Task statement: List every line of the data below that contains the string "toolbar", matching case exactly.

Data excerpts:
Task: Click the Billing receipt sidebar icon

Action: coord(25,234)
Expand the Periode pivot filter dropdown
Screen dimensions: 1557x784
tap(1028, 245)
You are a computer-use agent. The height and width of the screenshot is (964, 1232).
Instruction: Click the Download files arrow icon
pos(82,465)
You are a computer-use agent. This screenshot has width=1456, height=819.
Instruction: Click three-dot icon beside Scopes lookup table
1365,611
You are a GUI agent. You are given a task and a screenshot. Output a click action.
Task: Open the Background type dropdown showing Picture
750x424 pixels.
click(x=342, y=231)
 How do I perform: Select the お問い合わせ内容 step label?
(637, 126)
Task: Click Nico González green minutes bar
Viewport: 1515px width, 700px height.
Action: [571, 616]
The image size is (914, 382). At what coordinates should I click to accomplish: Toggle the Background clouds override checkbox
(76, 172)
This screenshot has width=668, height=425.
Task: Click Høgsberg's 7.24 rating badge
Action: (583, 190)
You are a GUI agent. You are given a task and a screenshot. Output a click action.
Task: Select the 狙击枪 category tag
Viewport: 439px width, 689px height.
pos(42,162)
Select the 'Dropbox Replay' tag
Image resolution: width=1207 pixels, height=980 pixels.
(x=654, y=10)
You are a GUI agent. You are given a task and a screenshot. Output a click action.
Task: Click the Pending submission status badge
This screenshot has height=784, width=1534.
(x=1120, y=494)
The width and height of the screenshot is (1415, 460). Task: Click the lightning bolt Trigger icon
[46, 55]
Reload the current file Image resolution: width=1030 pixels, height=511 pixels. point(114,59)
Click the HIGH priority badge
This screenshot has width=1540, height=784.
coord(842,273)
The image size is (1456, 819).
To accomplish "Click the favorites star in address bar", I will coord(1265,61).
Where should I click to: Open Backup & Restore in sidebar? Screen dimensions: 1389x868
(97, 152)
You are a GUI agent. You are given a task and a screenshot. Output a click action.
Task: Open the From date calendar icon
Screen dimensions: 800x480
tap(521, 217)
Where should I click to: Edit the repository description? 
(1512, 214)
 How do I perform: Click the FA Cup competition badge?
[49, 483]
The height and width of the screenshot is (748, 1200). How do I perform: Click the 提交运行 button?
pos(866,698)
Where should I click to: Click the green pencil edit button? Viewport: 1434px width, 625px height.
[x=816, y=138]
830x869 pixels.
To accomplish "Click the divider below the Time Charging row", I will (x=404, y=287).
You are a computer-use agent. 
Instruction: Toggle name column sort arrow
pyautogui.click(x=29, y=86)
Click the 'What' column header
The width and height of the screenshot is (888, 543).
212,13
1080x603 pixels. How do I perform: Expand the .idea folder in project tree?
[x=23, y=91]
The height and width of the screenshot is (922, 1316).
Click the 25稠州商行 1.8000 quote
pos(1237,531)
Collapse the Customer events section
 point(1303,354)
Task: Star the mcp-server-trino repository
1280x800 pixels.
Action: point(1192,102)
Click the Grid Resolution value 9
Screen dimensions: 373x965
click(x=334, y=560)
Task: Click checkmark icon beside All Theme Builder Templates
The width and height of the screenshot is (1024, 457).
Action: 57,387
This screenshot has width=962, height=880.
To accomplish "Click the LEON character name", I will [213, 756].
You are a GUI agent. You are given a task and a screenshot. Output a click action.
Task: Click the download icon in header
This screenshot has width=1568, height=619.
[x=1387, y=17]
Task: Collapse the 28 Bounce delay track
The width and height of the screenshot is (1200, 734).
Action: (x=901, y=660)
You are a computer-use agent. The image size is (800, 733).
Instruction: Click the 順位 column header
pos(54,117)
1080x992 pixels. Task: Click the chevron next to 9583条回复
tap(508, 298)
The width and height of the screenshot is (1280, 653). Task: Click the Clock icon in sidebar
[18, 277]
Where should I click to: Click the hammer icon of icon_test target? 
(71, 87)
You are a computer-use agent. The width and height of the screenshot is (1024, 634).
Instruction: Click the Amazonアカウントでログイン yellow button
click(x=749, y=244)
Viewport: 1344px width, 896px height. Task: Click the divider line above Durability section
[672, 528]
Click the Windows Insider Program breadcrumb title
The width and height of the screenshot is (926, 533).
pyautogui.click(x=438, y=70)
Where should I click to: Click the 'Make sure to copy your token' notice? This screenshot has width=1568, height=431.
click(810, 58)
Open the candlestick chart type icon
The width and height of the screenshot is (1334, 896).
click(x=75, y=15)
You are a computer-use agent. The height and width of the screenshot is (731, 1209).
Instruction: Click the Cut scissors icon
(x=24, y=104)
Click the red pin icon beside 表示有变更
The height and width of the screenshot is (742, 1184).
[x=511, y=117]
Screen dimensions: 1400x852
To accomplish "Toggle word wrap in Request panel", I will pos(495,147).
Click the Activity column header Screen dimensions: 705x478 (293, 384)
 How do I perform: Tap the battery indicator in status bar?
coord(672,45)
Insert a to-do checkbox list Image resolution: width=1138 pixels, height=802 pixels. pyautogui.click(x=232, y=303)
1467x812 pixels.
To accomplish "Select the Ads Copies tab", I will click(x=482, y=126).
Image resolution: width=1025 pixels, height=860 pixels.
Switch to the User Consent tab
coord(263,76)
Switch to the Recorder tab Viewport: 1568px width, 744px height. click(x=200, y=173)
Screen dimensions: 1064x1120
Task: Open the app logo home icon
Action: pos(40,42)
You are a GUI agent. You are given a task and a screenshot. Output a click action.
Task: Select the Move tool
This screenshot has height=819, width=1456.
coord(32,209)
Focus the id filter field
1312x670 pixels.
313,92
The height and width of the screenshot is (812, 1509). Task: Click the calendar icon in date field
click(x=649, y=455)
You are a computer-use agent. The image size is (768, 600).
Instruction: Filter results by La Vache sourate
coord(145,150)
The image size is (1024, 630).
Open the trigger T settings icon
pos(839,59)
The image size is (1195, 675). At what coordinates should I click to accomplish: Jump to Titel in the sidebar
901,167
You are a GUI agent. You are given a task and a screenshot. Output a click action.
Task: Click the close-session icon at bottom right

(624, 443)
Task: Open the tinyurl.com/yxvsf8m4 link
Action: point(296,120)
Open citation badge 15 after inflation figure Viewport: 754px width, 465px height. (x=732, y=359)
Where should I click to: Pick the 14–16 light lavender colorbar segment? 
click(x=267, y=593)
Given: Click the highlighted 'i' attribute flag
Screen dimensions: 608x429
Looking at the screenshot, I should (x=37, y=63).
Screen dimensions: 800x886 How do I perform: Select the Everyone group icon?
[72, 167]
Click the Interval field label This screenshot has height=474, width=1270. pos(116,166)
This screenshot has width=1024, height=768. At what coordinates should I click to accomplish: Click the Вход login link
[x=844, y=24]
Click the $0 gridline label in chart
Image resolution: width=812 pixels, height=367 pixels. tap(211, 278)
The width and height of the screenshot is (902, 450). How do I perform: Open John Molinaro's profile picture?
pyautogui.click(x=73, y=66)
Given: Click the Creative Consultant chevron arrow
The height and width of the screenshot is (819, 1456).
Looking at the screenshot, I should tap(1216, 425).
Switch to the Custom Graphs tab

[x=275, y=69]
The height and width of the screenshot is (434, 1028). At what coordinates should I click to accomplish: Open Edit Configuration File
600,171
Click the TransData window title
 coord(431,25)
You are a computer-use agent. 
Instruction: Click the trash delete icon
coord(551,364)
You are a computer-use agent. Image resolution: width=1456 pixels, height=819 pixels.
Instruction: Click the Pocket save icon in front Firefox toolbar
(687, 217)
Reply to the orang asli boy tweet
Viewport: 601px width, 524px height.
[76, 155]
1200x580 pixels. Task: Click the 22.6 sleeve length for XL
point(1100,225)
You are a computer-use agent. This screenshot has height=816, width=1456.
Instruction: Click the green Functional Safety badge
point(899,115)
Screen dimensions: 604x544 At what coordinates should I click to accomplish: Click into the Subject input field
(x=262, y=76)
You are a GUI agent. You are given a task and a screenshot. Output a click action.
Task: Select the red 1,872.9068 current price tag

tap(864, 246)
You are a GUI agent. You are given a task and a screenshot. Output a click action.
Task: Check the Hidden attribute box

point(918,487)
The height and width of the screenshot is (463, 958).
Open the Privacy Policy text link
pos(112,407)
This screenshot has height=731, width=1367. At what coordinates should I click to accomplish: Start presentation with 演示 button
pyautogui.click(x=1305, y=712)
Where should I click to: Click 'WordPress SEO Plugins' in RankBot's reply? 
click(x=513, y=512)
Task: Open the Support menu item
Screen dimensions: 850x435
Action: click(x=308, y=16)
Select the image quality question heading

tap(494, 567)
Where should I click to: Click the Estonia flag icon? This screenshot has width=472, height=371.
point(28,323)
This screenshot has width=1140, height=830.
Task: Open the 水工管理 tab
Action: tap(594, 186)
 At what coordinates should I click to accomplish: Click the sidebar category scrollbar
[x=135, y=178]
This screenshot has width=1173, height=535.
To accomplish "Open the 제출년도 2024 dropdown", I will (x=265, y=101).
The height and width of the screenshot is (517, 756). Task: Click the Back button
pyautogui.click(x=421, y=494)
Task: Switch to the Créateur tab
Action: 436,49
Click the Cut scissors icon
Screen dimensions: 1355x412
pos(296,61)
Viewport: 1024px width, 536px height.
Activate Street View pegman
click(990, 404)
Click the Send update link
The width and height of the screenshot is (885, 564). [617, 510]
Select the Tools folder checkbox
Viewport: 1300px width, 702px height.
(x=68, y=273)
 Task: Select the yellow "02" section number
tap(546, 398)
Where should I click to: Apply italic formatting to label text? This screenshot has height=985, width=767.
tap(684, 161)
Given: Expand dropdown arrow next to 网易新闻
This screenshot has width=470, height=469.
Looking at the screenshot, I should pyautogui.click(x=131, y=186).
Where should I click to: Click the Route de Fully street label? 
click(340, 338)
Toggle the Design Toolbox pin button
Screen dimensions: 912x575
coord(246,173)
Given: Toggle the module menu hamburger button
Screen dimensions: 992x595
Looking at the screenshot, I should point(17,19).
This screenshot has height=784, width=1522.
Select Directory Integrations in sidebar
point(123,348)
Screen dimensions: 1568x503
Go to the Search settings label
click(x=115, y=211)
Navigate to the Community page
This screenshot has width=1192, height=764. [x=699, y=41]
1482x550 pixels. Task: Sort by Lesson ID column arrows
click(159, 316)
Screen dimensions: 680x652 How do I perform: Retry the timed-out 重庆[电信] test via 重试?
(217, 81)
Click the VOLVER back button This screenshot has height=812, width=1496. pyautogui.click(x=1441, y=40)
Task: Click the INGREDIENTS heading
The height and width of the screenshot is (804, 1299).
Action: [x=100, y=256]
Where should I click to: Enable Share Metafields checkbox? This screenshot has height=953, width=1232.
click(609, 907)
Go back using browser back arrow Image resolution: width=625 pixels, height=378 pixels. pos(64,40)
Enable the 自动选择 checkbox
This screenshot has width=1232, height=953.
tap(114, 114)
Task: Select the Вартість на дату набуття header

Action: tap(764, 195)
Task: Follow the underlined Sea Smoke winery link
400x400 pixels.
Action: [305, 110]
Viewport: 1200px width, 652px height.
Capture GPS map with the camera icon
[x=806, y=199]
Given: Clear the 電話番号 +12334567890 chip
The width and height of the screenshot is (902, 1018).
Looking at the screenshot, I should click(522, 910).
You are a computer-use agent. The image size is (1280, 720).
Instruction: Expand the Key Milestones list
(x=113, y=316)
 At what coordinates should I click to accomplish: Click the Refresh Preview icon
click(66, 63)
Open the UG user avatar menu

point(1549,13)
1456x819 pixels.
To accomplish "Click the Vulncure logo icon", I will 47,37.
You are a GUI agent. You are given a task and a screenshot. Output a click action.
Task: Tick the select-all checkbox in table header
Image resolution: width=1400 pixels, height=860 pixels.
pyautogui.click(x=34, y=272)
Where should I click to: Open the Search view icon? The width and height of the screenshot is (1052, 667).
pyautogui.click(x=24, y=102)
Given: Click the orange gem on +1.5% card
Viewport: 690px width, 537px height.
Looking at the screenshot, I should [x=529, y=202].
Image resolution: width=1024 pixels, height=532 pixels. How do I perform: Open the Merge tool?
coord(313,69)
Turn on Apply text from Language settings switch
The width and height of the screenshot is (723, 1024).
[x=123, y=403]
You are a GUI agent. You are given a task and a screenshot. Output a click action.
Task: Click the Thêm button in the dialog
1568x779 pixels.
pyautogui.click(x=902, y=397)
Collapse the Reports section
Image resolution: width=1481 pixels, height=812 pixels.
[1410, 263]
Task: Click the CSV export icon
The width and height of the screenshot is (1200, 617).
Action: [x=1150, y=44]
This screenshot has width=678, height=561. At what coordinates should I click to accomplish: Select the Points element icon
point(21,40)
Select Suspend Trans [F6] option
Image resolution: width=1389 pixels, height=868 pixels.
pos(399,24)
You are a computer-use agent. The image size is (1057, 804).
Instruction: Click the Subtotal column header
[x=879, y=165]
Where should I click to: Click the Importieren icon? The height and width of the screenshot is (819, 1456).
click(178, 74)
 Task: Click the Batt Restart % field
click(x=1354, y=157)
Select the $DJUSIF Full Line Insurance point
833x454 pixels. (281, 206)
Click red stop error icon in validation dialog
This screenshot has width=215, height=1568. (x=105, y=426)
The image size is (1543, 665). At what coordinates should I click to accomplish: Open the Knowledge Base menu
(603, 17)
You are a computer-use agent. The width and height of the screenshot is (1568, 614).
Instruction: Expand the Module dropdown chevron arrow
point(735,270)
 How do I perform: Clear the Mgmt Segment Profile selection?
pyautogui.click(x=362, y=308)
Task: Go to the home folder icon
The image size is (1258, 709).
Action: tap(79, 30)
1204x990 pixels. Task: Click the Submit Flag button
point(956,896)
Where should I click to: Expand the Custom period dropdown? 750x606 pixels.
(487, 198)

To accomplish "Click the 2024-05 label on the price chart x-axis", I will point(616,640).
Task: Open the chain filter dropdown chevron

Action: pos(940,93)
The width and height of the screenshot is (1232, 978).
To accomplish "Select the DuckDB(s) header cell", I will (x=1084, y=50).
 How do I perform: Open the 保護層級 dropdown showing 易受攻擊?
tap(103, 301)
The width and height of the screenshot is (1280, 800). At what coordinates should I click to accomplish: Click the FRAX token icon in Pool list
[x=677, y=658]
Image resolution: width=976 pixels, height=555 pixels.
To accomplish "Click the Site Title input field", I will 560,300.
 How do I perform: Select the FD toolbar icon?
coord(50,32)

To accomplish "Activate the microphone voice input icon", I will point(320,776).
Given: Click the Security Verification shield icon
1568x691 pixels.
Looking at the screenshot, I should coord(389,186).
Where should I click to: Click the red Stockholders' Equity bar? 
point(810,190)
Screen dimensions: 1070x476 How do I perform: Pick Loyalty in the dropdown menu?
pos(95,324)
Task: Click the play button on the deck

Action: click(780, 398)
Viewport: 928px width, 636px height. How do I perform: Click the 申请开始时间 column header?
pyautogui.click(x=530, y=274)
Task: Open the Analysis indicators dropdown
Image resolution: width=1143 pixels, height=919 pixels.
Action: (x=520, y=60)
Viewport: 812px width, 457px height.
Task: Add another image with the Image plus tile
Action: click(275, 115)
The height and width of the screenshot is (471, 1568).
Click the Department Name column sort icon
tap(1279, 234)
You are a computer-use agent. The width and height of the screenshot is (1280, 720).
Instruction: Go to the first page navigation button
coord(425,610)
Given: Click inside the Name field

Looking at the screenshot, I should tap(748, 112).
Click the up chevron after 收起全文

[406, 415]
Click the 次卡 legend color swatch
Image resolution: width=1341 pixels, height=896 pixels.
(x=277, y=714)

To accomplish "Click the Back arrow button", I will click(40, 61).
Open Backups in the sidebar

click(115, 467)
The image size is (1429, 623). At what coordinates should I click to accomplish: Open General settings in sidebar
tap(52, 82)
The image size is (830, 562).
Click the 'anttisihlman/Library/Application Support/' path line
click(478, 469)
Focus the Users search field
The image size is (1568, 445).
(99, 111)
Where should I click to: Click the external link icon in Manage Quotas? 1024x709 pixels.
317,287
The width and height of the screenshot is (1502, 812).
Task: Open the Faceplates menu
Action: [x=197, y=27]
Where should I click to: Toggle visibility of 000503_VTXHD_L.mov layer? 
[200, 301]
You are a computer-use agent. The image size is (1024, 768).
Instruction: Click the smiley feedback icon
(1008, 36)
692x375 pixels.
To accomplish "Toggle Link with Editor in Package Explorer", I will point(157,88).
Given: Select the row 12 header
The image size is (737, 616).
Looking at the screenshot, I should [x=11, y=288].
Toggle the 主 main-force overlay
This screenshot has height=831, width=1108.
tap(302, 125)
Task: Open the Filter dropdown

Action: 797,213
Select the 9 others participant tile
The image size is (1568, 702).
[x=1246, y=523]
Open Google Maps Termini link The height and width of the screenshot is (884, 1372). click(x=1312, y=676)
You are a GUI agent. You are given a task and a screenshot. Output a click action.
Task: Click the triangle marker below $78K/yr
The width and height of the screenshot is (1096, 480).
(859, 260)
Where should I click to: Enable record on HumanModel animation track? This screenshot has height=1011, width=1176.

Task solution:
Instruction: Click the Pocket save icon in front Firefox toolbar
 How do I perform: Select the FD toolbar icon?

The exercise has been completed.